INFORMATION PROVIDED -
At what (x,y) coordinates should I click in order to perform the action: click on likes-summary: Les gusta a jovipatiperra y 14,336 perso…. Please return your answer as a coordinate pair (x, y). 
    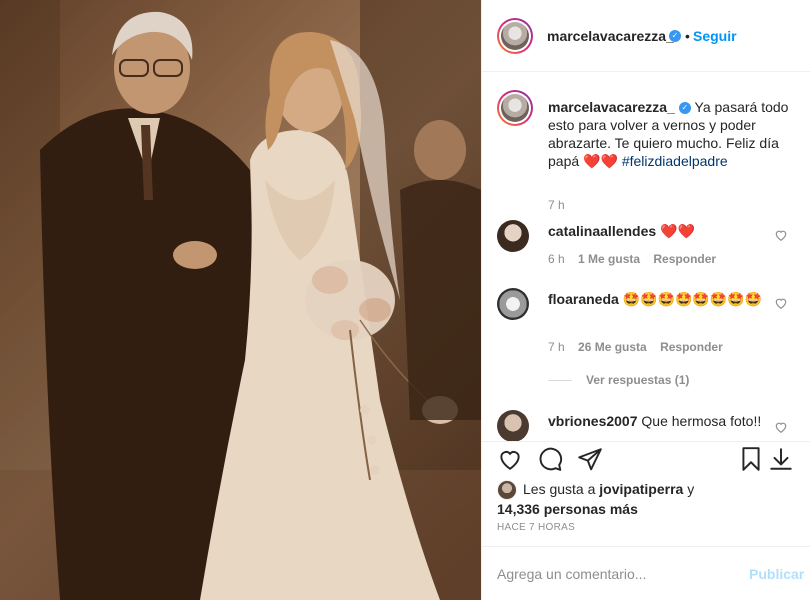
    Looking at the image, I should click on (647, 499).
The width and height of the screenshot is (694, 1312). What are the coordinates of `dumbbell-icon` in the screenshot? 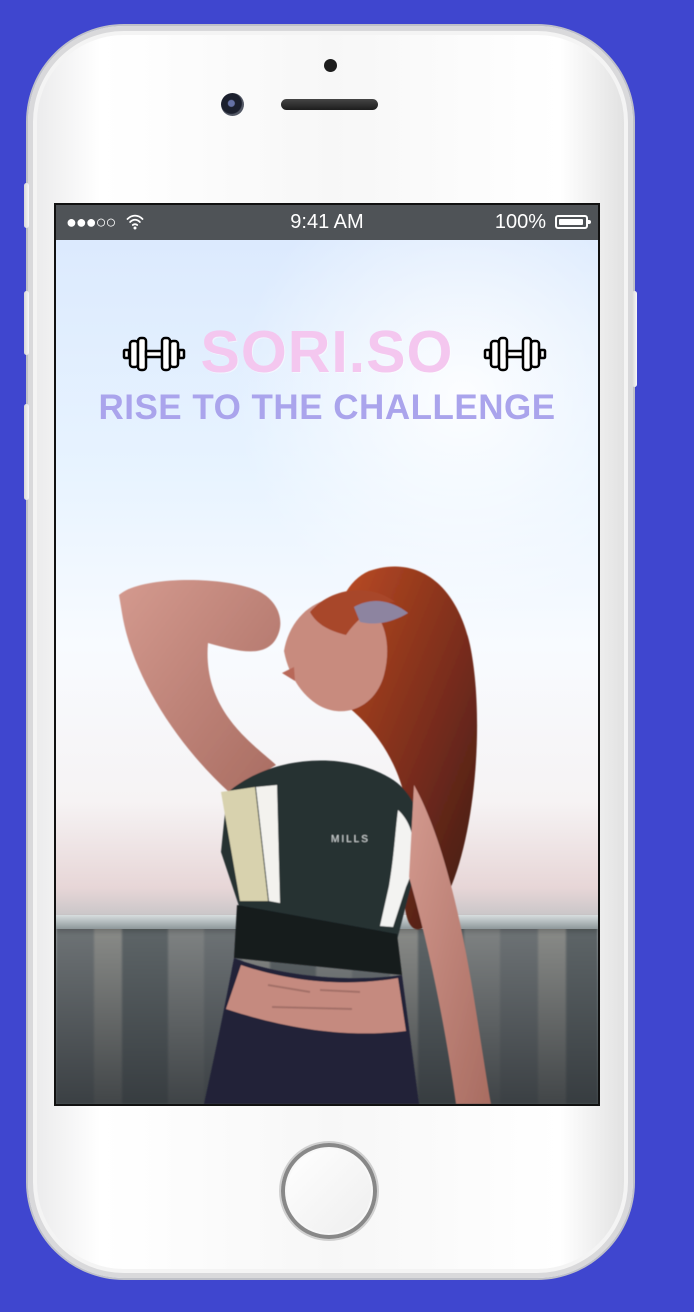 It's located at (515, 354).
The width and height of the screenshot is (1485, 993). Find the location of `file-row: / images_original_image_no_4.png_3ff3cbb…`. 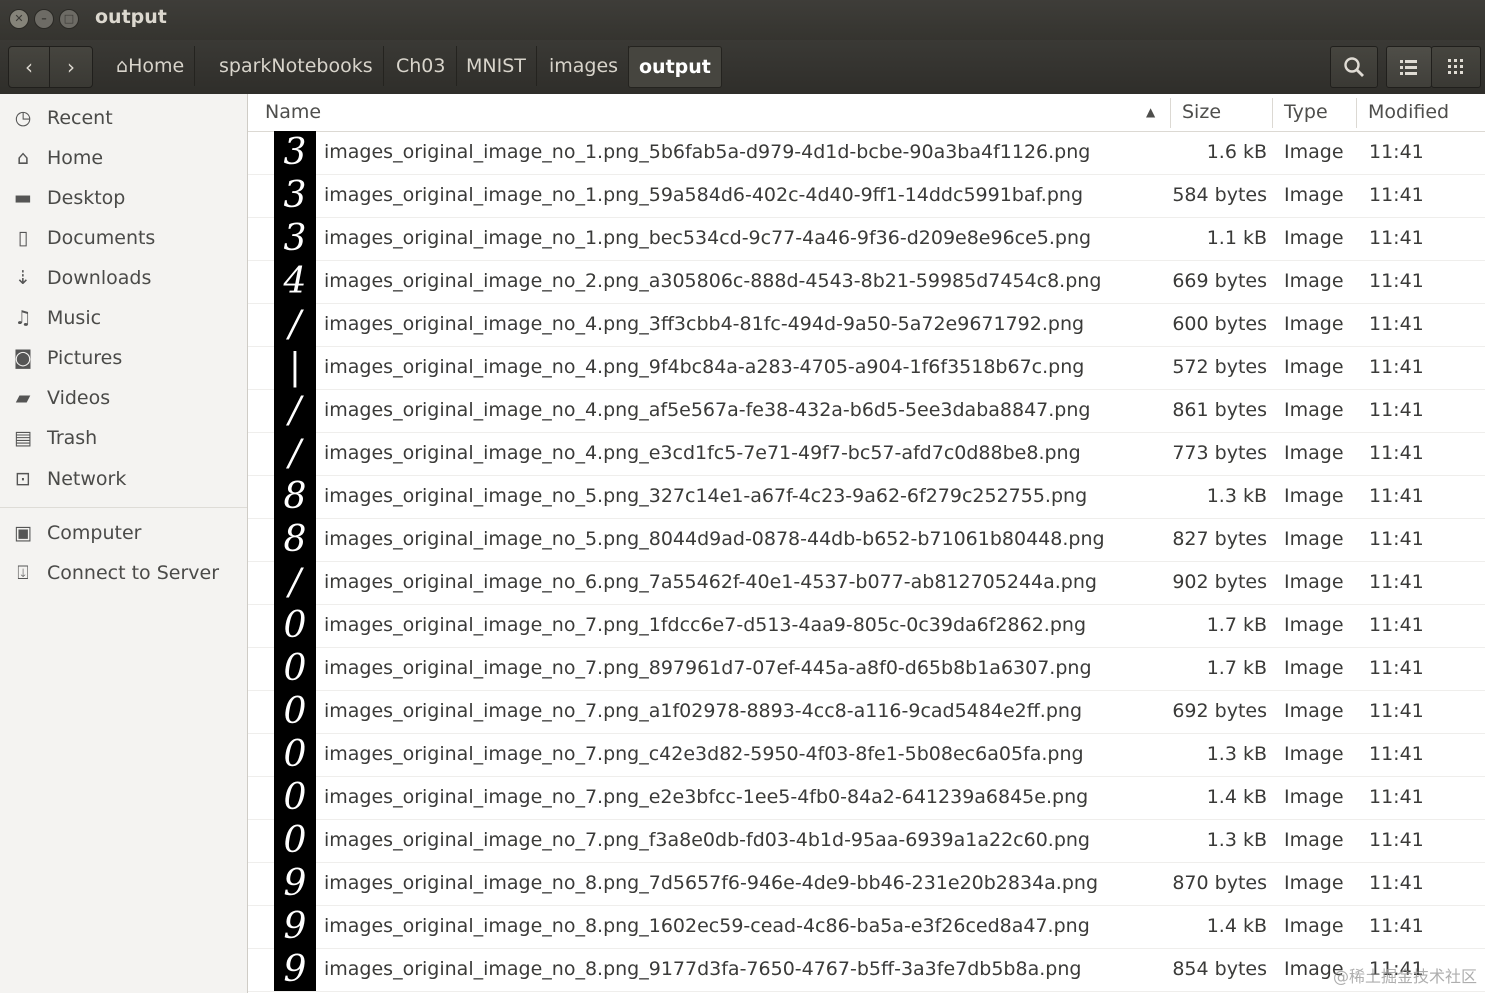

file-row: / images_original_image_no_4.png_3ff3cbb… is located at coordinates (866, 325).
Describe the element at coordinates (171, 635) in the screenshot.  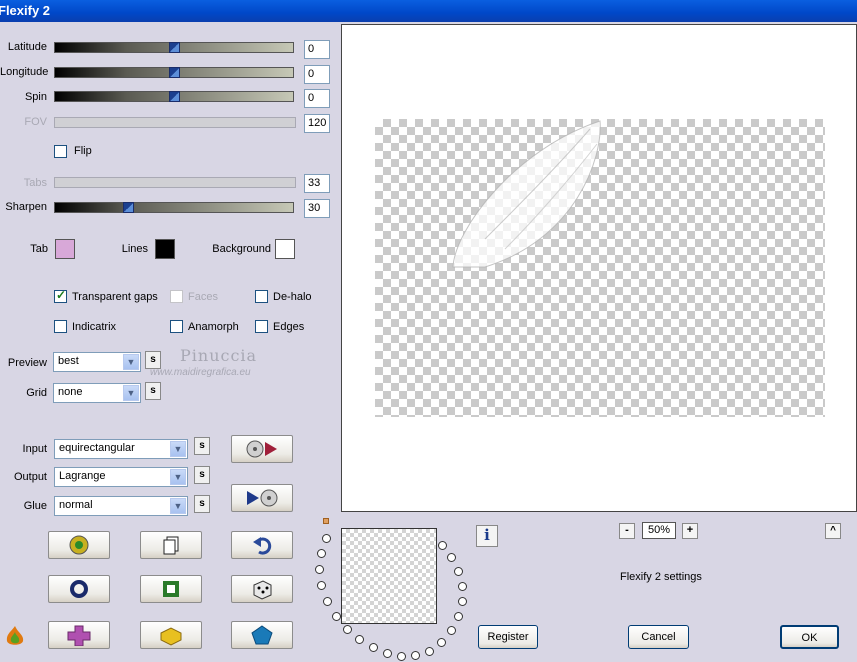
I see `brick-shape-button` at that location.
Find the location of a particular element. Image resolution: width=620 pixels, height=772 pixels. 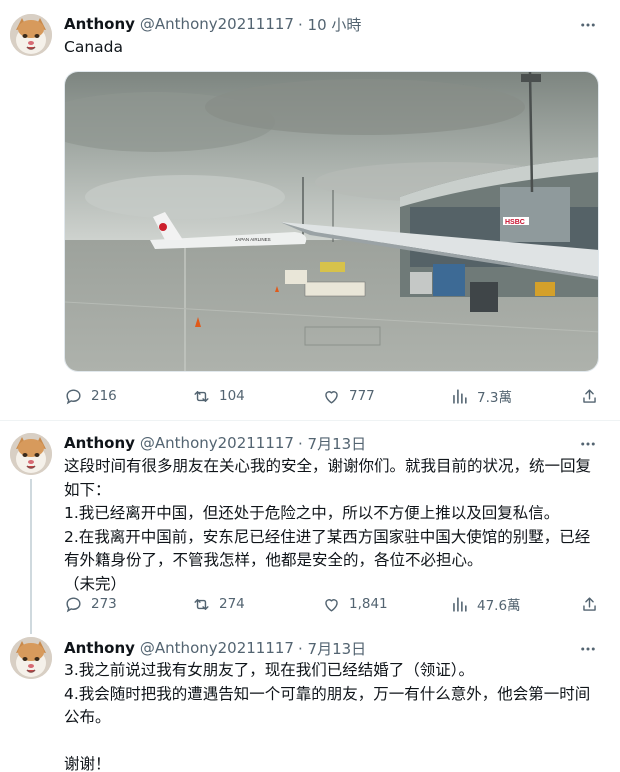

tweet-text: Canada is located at coordinates (94, 47).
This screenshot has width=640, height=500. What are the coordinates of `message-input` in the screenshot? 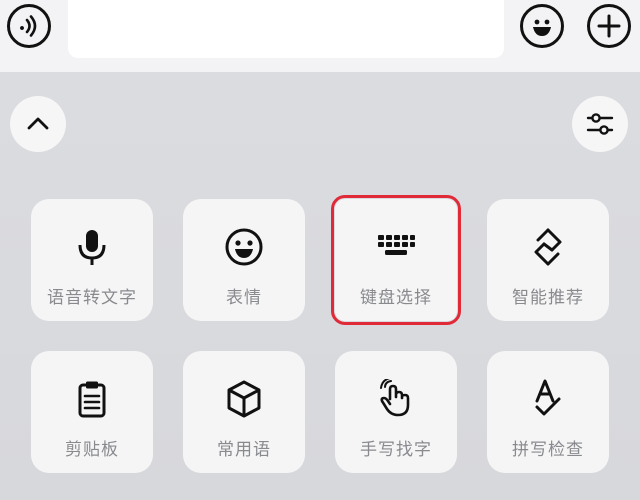 It's located at (286, 29).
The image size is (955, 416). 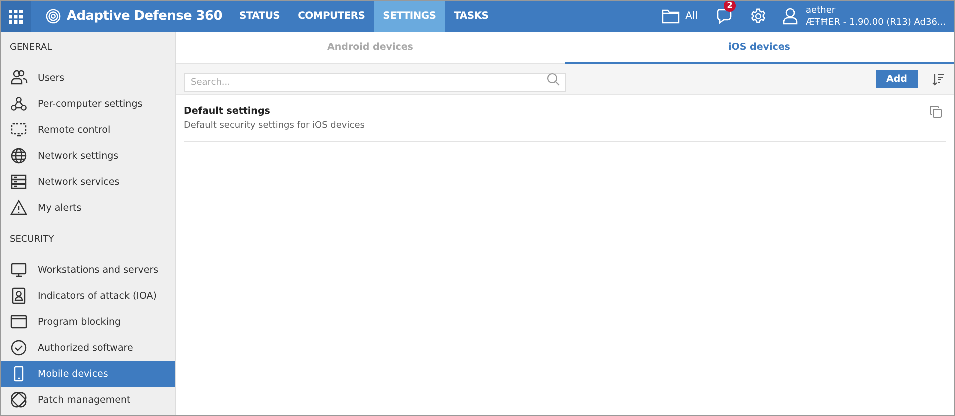 I want to click on nav-tab: TASKS, so click(x=472, y=16).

YOUR GOAL -
Output everything from the start of the entries down through the line containing "Looking at the" as a Markdown table with a Row column numbering the lines and a Line column holding each line, leaving out blank lines and the pictures.

RESPONSE BOX -
| Row | Line |
|---|---|
| 1 | At what (x,y) coordinates should I click in order to perform the action: click on likes-summary: Les gusta a jovipatiperra y 14,336 perso…. Please return your answer as a coordinate pair (x, y).  |
| 2 |     Looking at the image, I should click on (647, 499). |